▶ _PROVIDED DATA_

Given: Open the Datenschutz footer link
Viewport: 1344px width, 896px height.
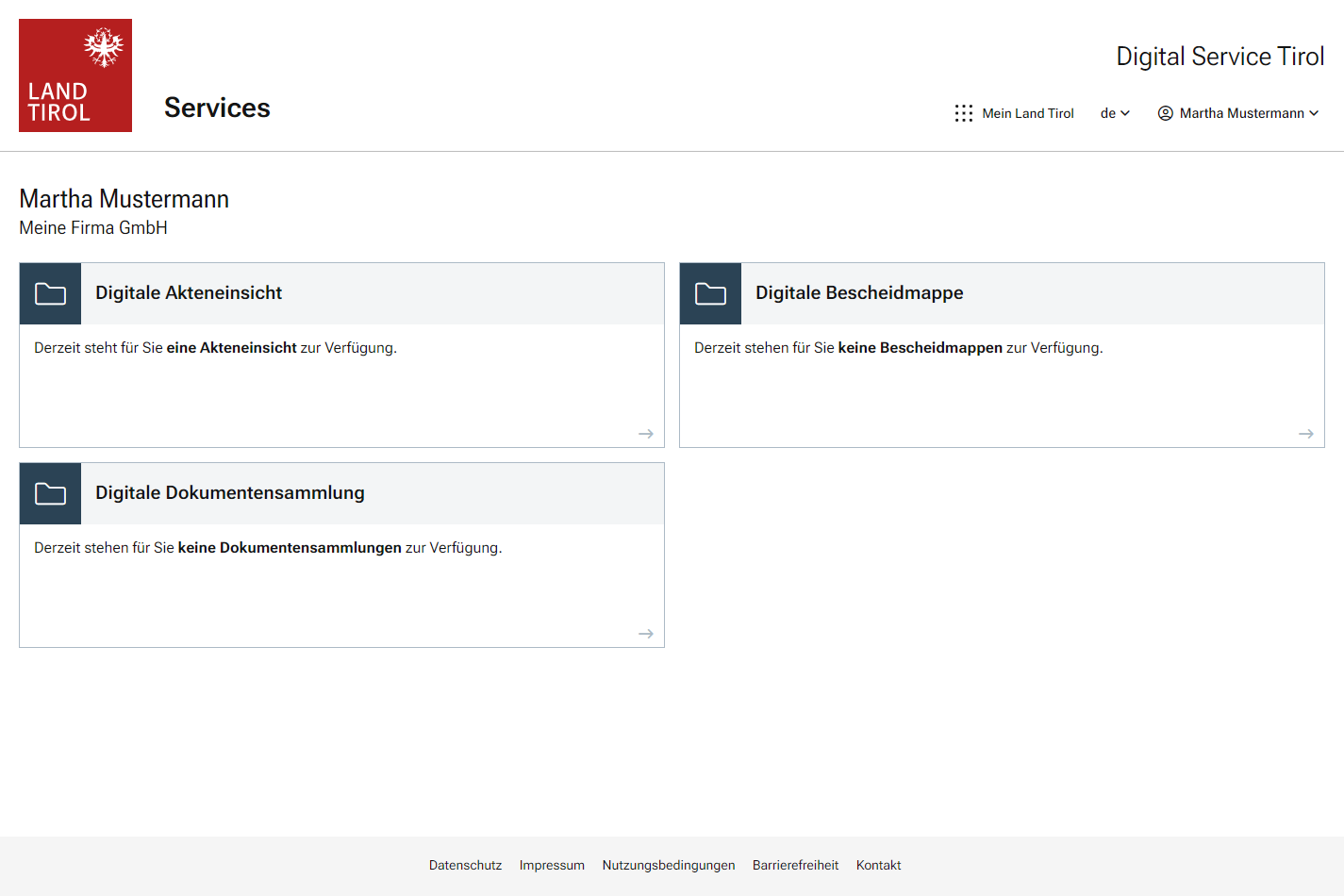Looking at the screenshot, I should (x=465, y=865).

---

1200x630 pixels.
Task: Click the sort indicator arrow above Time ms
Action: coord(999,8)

==

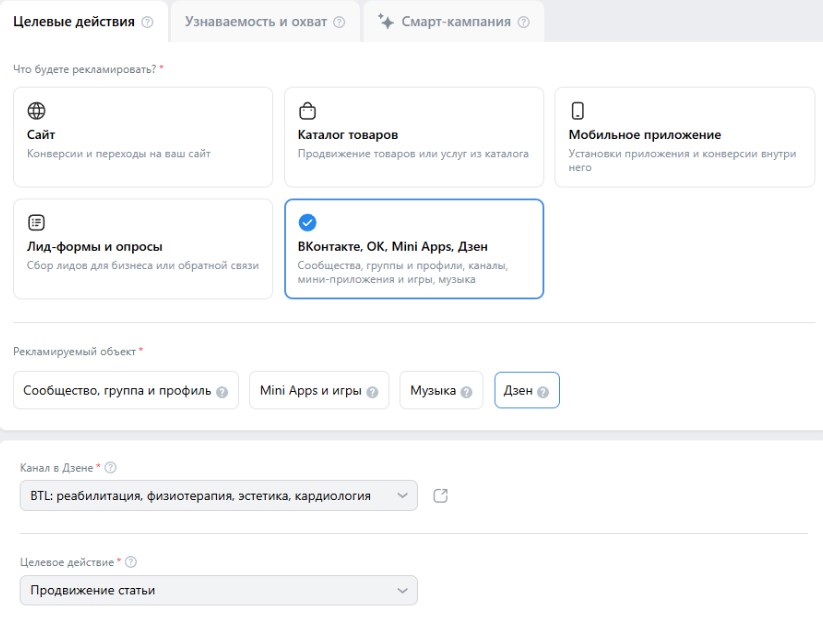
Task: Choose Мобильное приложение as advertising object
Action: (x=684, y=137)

▶ _WRITTEN REQUEST_
Please copy out the rows starting with the line that contains "1200x630 pixels." and going on through the line that contains "Action: coord(999,8)", both included.

▶ _COMPLETE ANSWER_
1200x630 pixels.
Task: Click the sort indicator arrow above Time ms
Action: coord(999,8)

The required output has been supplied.